[R] Principal Component Analysis - Selecting components? + right choice?

Corrado ct529 at york.ac.uk
Wed Dec 17 12:34:24 CET 2008


I have been testing some of the alternative suggested approaches. The best PC 
set may not be the best predictors subset, but is that true that it is not 
generally the case? If you have to explore data patterns and (potential) 
relationships between a response variables and a large set of candidate 
predictors, PC still seem to be best candidate for a relatively quick test.
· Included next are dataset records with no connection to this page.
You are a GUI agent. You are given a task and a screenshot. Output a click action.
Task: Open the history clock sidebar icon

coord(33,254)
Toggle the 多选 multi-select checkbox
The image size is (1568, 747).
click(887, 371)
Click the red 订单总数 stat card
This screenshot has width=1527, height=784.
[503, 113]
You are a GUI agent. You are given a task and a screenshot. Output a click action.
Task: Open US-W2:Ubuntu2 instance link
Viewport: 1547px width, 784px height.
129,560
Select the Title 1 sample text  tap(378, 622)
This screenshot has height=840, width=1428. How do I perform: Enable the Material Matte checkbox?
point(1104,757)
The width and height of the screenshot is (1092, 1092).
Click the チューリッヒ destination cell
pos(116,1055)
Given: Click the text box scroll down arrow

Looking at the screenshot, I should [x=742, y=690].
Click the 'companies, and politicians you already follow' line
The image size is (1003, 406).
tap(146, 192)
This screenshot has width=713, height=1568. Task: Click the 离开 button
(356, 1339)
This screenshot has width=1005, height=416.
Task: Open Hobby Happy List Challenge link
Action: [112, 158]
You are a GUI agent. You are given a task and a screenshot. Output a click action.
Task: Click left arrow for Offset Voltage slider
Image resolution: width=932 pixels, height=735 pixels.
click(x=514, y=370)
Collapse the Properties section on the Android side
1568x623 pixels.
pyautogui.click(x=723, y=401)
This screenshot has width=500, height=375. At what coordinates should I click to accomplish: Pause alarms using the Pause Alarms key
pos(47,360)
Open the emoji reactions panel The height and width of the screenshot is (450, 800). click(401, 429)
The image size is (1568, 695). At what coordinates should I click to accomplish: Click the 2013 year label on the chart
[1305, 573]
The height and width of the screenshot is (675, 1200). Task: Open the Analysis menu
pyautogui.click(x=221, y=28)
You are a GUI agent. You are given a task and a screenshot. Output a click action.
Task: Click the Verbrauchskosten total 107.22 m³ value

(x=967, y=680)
I 
think some time you have to trade off against time (for example: computing 
time), and if any pattern emerges from response vs . first k PC then you 
investigate further .... am I completely wrong there? what alternative do you 
have that reduces so drastically the computation request for exploratory 

Furthermore, is it really generally not the case that the best PC set, say, 
the top k PCs contain the best predictor subset in linear regression, or does 
that happens only in specific situations (that is, generally the best PC set 
is actually a good set of predictors, but in some specific cases it is not)?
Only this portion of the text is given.